On the topic of 'passing it to next generation', it needs some background. I am going to bore you with a long story
Just like most children growing up, I wanted to be a professional athlete. I started playing soccer at my early childhood. I am from a tropical country, so the damp weather keeps the skin dehydrated. However, even in tropical country, it was difficult to play after September. Not to toot my own horn, but I was quite good at soccer. However, children asked me so many uncomfortable questions that I stopped playing soccer. Now that I look back being a middle aged man, I wish I was stronger to overcome those petty self-esteem issues.
Surprisingly, my skin started to improve(still quite scaly but it stopped bleeding). I started playing soccer again in my high school. Now, I discovered a new phenomena which became a huge issue. Overheating to a point that I passed out in the field at least dozens of times, that was the end of my soccer aspiration.
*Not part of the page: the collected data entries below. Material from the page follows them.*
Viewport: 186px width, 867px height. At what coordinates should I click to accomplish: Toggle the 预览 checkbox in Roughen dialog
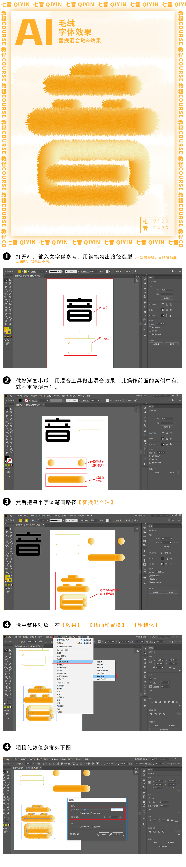tap(70, 834)
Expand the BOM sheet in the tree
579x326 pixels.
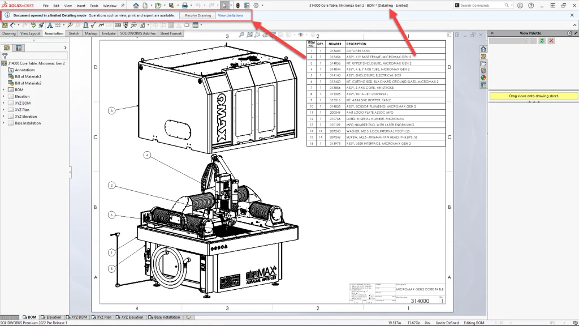(4, 89)
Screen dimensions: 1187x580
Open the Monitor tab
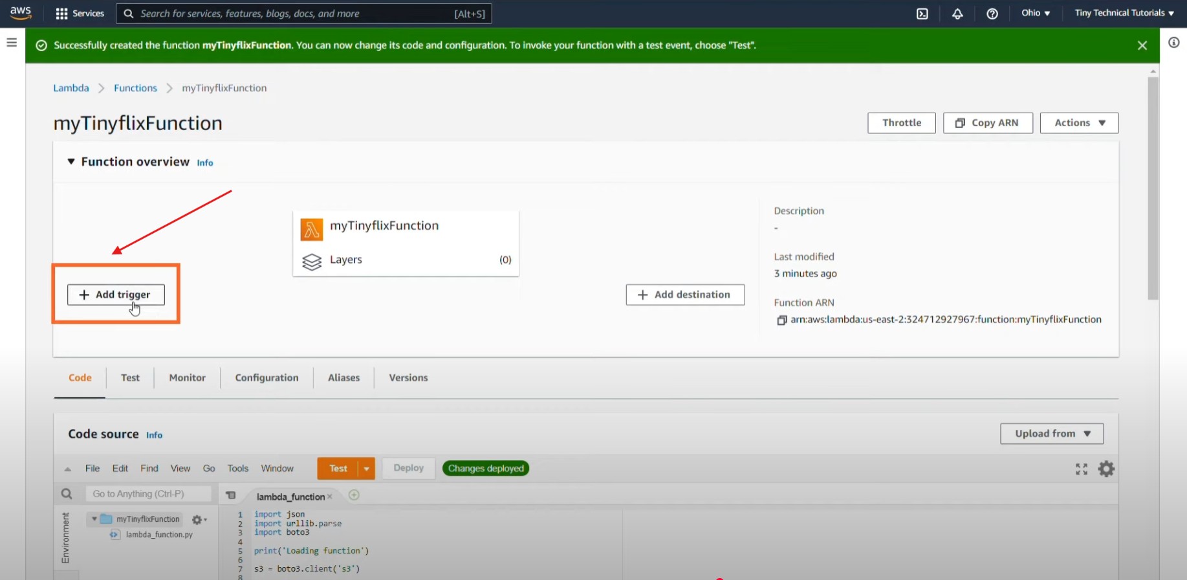pos(187,377)
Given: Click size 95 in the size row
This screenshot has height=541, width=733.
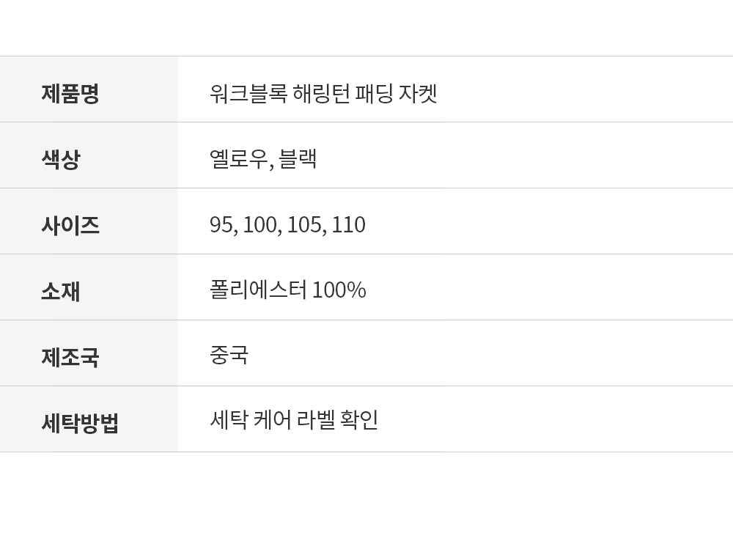Looking at the screenshot, I should click(x=221, y=225).
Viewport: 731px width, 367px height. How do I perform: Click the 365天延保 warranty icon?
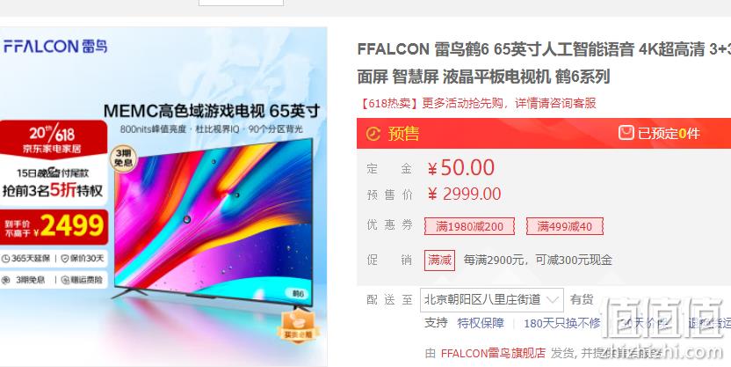tap(5, 259)
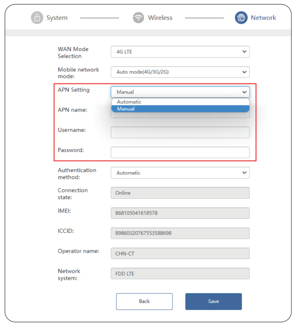This screenshot has height=328, width=299.
Task: Expand the Mobile network mode dropdown
Action: click(180, 72)

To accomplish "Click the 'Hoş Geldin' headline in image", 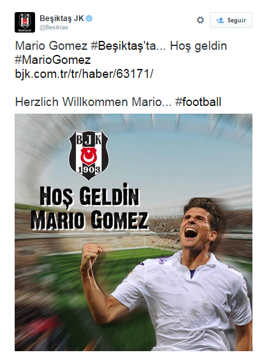I will click(x=89, y=195).
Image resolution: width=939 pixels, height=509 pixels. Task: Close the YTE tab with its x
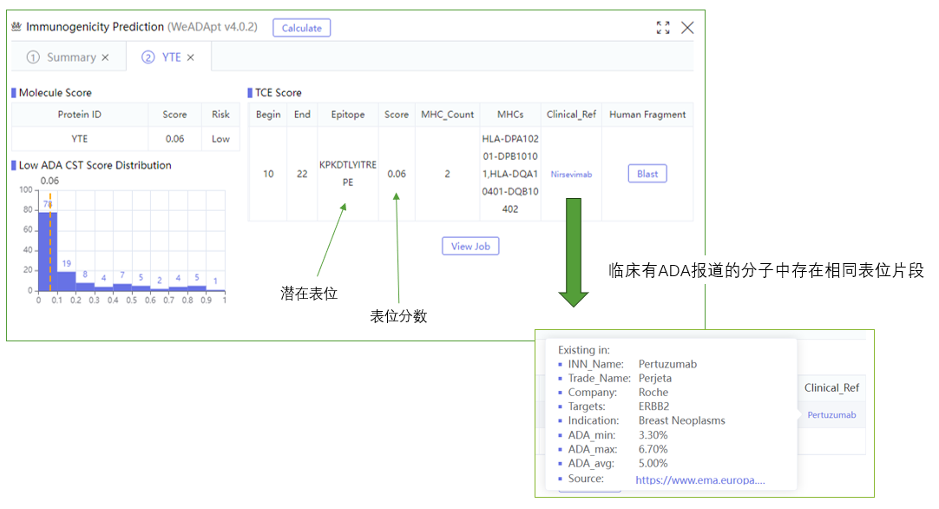[x=191, y=57]
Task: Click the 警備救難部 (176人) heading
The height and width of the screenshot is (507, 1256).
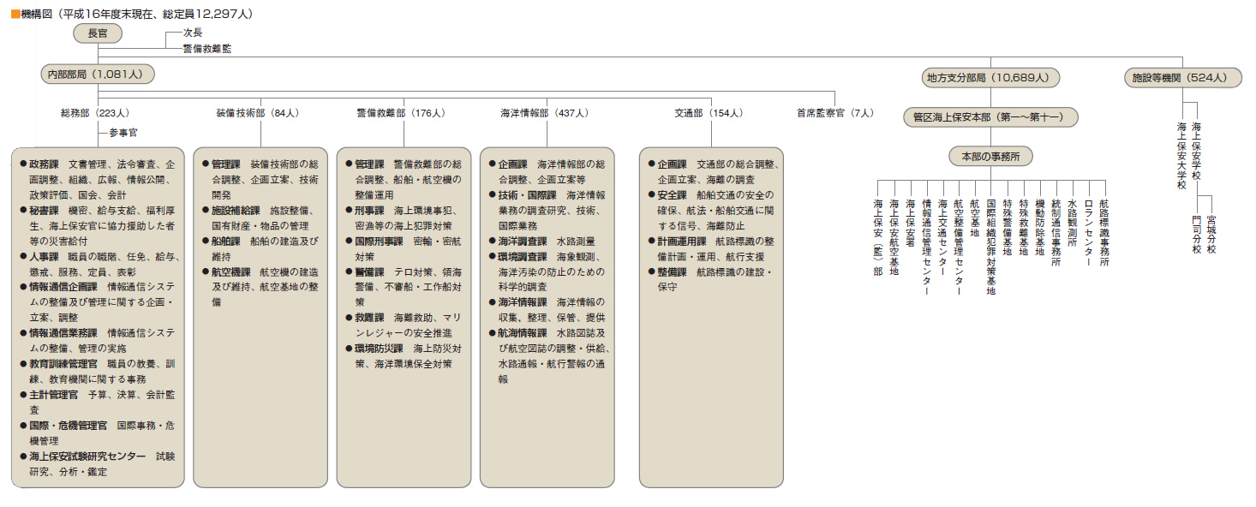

I started playing cricket as its fully dressed sports and physical requirement was a lot less than soccer. I distinctly remember, when I was 17 years old, I was playing for my high school, and I was so tired that I needed a runner(runner does all the running, you just bat the ball). It was so embarrassing that I took myself out of the team.
I did not have that many friends growing up, but the limited friends that I had, they were extremely loyal. However, I used to take their compassion as a sign of pity( I know self-esteem issue). I always treated my close friends with harsh words.
After I graduated from high school, I immigrated to United States. Usually first generation immigrant has serious confidence issues. However, exact opposite took place for me. In my under grad years I became very confident(or learned to mask my self-esteem issues). I started to excel in school and I had a normal youth. However, I was still bit nervous about relationship. I did have a few brief relationship with few amazing girls. However, I noticed that I only started pursue women during summer. Also, I really started having a negative opinion about relationship in my head. I would just pursue one night stand or brief encounters.
I moved to New York City, and continued with adult life. Not interested in any relationship, and just looking for one night stand. However, I also discovered meeting women became much difficult as oppose to college(hard to believe considering NYC). At any rate, I continued in that path for almost 5 more years.
Then one night I met a girl through a mutual friend. Without going into details, we were perfect for each other. Fast forward to six years, she became pregnant last year. At the same time she had further academic aspiration. We spoke and I convinced her that for her career aspirations, a child is a wrong choice for the time being. She had an abortion. However, I knew the reason I convinced her to have an abortion because I cannot consciously put a child through what I endured in my life.
I am no longer with the girl and I think its for the best.